A talent reality for all executives is that it’s far less expensive to retain good people than to hire them. In no corporate discipline is that truer than finance — especially at growing companies, which must continually replenish their accounting staff as they scale up.
A new report on talent retention from the Pennsylvania Institute of Certified Public Accountants (PICPA) is aimed at informing accounting firms, but many of its insights are relevant to other companies employing CPAs.
PICPA surveyed two groups for its study:
- 449 CPAs and other accounting professionals in Pennsylvania with three to 10 years of experience. This is called the current talent group.
- 323 CPAs and other accounting professionals nationwide with zero to 15 years of public accounting experience who had left either their employer or the profession within the past five years. This is called the career changers group.
PICPA identified several key findings from the research:
There is no quick fix to improving talent retention. It’s not a matter of simply offering more money, or any single solution, for that matter. When asked what would have increased their desire to stay at their previous employer or in the accounting field, the career changers group had a lot to say.
“The surveyed professionals left their firms or the profession for myriad reasons — with the top seven all being rated within a few points of each other,” PICPA wrote in its survey report. “When employees leave, it is typically because of the aggregated effects of a number of factors.”
Counseling employers to “retain the whole person,” PICPA provided a list of no fewer than 38 options that those employing accountants could offer in a bid to boost retention.
Most survey participants want to stay in the accounting profession and with their current firm. The current talent group was asked to rate, on a seven-point scale, their desire to stay in public accounting over the next five to 10 years. A majority (57%) rated that desire at five or higher, indicating a strong wish to stay.
When asked about their desire to remain with their current firm, 73% rated it at five or higher.
PICPA, noting that more accountants want to stay with their current employer than want to stay in the profession, said it could point to “an interesting point of competition.”
“Accounting firms are fighting more with outsiders than with competing firms,” the report said. “It’s not enough to be a more appealing employer than other firms. Your value proposition needs to compare favorably against the broader labor market.”
Workload management in the accounting field is broken. Survey participants were asked what would increase their desire to stay with their employer or the accounting field.

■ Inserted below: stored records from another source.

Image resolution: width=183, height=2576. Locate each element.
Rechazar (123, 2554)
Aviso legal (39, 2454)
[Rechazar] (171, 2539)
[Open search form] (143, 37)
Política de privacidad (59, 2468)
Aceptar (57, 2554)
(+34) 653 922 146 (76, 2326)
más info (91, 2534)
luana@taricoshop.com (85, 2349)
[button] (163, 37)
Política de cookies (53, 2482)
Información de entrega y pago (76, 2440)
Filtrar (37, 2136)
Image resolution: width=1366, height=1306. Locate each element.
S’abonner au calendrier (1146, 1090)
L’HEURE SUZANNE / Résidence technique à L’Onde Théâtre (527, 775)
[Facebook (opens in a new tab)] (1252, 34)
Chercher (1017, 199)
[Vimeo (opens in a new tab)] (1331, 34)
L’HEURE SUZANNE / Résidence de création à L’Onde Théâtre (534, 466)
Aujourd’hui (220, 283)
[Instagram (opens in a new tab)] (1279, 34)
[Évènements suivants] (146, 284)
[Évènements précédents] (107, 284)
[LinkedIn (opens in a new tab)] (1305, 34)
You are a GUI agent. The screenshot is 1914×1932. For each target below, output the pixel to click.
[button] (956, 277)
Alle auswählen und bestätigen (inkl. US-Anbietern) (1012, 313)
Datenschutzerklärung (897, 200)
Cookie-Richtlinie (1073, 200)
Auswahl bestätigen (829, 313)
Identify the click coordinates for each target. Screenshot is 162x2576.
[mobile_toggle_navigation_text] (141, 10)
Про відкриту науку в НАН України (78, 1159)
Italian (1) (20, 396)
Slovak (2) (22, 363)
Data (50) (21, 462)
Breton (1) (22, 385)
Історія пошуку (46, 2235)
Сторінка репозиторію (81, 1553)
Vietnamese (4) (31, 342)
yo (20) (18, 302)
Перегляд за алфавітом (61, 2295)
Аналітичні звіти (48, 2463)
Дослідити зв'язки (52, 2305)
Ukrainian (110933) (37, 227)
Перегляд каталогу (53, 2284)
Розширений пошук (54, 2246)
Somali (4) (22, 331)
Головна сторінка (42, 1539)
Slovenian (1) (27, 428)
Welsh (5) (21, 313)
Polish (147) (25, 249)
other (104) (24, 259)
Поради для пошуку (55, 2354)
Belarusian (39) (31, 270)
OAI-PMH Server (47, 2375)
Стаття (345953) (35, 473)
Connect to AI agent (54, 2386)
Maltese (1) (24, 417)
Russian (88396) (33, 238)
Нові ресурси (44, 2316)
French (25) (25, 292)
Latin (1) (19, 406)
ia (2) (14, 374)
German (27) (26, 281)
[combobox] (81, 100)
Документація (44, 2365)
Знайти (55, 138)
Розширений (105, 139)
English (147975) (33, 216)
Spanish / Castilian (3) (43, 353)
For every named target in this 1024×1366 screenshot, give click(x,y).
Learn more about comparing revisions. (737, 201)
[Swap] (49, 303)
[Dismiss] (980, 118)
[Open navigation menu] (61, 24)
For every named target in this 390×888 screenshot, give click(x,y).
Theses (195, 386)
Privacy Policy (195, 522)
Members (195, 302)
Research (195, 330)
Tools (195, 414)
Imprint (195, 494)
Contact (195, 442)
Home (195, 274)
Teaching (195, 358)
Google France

For the current talent group, the top response was working hours being capped (for example, at 40-50 hours per week).
Heavy workloads are “hurting recruitment and retention of staff, and have become a self-perpetuating problem,” PICPA wrote. “If your firm is serious about effective talent retention, you need to prioritize work-life balance strategies for your employees.”
Interestingly, for the career changers group, the top issue was not total hours worked, which was ranked sixth, but rather a desire for more flexible work options around hours and location.
While compensation is not everything it is, of course, important. Almost half (47%) of the current talent group said their desire to stay at their firm or in the profession would increase if salaries were higher.
“The profession still has work to do on increasing financial incentives,” PICPA said. “Progress is being made, but accounting is a pay-laggard among most financial professions.”